Boston officially dealt Benintendi, as well as $2.8 million of his $6.6 million salary for 2021, to Kansas City in exchange for outfielder Franchy Cordero and two players to be named later as well as right-handed pitching prospect Josh Wincowski and one player to be named later from the New York Mets.

For Benintendi, the trade comes at an interesting point in his career.

The former 2015 first-round draft pick of the Red Sox has seen his once promising potential dip as of late. Most recently, he managed to collect just four hits in 14 games last year before suffering a season-ending rib injury in August.

“Last year, obviously, it’s unfortunate,” Benintendi said in regards to the pandemic shortened 2020 season. “It was the first time we had ever experienced something like that. I played 13 or 14 games and I broke my ribs, which is unfortunate. Obviously, it’s tough to swing with some broken ribs. But, I’m feeling good now and ready to get going.”

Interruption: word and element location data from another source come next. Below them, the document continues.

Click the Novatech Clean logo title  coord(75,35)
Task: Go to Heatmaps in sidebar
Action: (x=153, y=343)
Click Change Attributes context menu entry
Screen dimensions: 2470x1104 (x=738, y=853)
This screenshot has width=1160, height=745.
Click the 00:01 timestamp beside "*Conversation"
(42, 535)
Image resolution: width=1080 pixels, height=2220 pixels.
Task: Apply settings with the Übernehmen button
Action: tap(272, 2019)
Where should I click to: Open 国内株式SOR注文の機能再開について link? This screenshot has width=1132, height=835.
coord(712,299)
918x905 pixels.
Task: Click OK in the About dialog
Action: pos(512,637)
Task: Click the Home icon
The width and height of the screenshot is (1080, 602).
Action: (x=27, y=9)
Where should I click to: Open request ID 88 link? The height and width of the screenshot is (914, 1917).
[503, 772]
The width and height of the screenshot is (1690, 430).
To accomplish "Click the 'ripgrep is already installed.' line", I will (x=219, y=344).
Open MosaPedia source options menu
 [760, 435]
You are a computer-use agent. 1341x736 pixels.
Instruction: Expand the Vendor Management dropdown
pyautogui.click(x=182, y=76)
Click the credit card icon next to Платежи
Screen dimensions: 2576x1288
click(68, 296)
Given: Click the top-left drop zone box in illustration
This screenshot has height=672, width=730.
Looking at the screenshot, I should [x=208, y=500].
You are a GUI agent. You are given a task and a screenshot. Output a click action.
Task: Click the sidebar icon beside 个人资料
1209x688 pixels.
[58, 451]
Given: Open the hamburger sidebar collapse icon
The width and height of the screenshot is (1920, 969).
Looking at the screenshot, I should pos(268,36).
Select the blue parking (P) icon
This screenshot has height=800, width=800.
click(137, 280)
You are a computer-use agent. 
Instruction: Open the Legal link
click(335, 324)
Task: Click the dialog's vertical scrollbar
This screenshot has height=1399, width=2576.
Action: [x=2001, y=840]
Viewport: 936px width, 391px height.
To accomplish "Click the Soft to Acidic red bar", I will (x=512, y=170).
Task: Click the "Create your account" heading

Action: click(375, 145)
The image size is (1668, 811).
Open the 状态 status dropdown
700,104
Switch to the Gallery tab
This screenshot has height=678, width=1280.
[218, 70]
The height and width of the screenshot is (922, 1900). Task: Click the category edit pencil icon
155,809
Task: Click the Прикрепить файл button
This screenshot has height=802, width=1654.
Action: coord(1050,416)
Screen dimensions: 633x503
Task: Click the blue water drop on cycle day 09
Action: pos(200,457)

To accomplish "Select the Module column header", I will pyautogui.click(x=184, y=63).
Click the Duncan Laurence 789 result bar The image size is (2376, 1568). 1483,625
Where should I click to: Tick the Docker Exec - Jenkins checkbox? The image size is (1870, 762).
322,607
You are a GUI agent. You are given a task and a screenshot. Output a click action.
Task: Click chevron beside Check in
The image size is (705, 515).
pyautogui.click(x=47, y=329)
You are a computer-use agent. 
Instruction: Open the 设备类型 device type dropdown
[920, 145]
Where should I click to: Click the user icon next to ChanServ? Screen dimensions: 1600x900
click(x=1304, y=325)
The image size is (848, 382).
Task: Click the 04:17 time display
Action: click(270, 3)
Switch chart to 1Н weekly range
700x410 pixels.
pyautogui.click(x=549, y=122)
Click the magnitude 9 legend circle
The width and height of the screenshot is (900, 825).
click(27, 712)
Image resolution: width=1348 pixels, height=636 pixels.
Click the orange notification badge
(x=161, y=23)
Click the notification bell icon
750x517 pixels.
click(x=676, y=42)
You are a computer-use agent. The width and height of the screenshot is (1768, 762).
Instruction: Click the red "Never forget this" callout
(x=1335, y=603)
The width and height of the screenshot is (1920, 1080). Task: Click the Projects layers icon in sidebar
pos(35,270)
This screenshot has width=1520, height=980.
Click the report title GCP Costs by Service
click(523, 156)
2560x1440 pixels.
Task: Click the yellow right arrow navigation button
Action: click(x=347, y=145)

Expanding upon that, Benintendi’s injury, which occurred while he was rounding second base during an August 11 game against the Rays, was originally announced by the Red Sox as a right rib cage strain.

“I tripped around my own feet going around second base,” he said. “It was a rib strain, but there were a couple fractures. But, I’m feeling great now. Feel back to 100%.”

In being moved to a market like Kansas City, there is a level of comfort involved here for Benintendi, and it’s not just because of the city’s proximity to Nashville and his home state of Ohio or its quality barbecue.

For one, the former Arkansas Razorback is already quite familiar with Royals manager Mike Matheny. That being the case because Matheny’s son, Tate, was also drafted by the Red Sox in 2015, so the two played their rookie ball together with the Lowell Spinners.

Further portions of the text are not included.